Darcy y Sandra corrieron a su lado. El agente le ayudó a incorporarse mientras Sandra le acariciaba la cabeza.

Harry se soltó, y tras pasarse la lengua por los labios resecos dijo:

—Sé buena y tráeme una taza de café —y cuando la joven se marchó, concentró su atención en Darcy—. Nombres —le urgió.

—¿Cómo?

—Has mencionado a algunas personas —Harry aún hablaba con dificultad, como si le costara pronunciar las palabras—. Gente de la que yo he oído hablar, y que he conocido cuando estaba en la Organización E. —Harry puso cara de asco—. ¡Dios, qué gusto horrible tengo en la boca! —Y de repente recordó lo sucedido, y en su rostro apareció una expresión de asombro—. ¡Ese idiota quería matarme! Y luego… —Se sentó bruscamente, y sus ojos registraron la habitación.

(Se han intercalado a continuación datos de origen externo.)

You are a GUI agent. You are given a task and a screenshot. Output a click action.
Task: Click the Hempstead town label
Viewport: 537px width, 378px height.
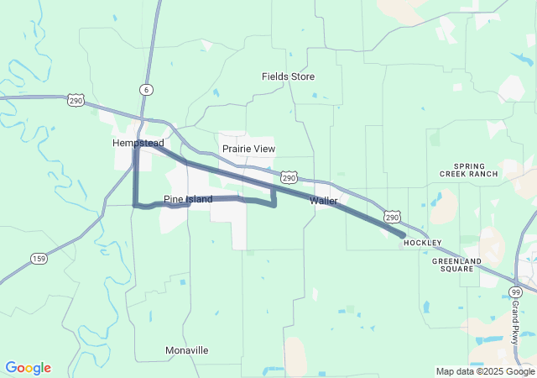[138, 144]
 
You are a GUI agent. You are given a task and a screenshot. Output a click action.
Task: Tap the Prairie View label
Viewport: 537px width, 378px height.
[248, 149]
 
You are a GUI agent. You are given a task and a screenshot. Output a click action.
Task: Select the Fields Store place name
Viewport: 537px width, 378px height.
[288, 76]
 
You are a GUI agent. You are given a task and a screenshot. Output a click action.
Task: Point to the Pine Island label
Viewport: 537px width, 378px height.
[188, 199]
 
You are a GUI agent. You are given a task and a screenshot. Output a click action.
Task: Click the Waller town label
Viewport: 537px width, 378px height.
[323, 201]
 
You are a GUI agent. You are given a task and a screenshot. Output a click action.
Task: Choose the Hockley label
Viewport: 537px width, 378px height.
[421, 242]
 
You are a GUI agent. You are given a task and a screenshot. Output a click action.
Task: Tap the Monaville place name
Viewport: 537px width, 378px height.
[186, 349]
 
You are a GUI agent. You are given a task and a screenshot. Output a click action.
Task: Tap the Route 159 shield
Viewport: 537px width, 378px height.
[38, 258]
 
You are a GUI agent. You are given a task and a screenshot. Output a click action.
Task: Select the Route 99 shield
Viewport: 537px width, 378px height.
[515, 291]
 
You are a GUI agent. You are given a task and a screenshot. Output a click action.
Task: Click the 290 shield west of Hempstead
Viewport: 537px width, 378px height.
[76, 100]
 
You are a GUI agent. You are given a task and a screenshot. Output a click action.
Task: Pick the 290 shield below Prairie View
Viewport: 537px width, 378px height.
[289, 178]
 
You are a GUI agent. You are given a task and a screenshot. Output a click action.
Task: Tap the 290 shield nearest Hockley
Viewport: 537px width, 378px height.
[394, 217]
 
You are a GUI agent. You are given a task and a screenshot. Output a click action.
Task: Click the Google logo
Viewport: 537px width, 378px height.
[28, 368]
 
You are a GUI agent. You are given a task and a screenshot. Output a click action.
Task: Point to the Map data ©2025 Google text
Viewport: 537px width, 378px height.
[485, 371]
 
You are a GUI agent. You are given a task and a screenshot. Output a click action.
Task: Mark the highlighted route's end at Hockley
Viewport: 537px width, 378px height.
[404, 235]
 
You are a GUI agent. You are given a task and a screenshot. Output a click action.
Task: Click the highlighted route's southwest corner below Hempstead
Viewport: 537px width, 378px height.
[135, 204]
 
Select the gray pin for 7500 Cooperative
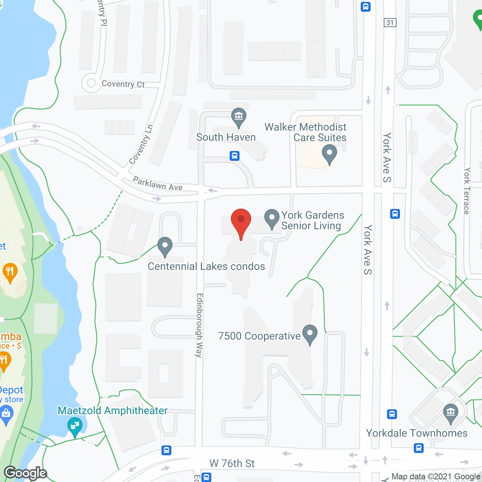[310, 334]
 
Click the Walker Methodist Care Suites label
[305, 132]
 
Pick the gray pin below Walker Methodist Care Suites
[329, 154]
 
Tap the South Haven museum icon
[239, 117]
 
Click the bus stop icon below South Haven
[235, 156]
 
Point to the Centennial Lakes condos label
[206, 267]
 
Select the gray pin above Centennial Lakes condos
[165, 247]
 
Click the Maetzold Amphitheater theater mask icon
[75, 427]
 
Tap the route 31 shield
[390, 23]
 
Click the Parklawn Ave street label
[157, 184]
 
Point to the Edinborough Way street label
[200, 325]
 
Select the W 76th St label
[232, 464]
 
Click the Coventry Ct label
[123, 84]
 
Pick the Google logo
[26, 473]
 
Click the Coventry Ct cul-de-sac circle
[91, 83]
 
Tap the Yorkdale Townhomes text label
[417, 433]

—Eso fue anoche, Harry —le dijo Darcy, que sabía lo que Harry buscaba— Y… ahora se han marchado. Se fueron cuando les ordenaste que lo hicieran.

La angustia desapareció en parte de la expresión de Harry, reemplazada por el gesto amargo de un hombre que se siente traicionado.

—Tú estabas aquí con Wellesley —dijo en tono acusador.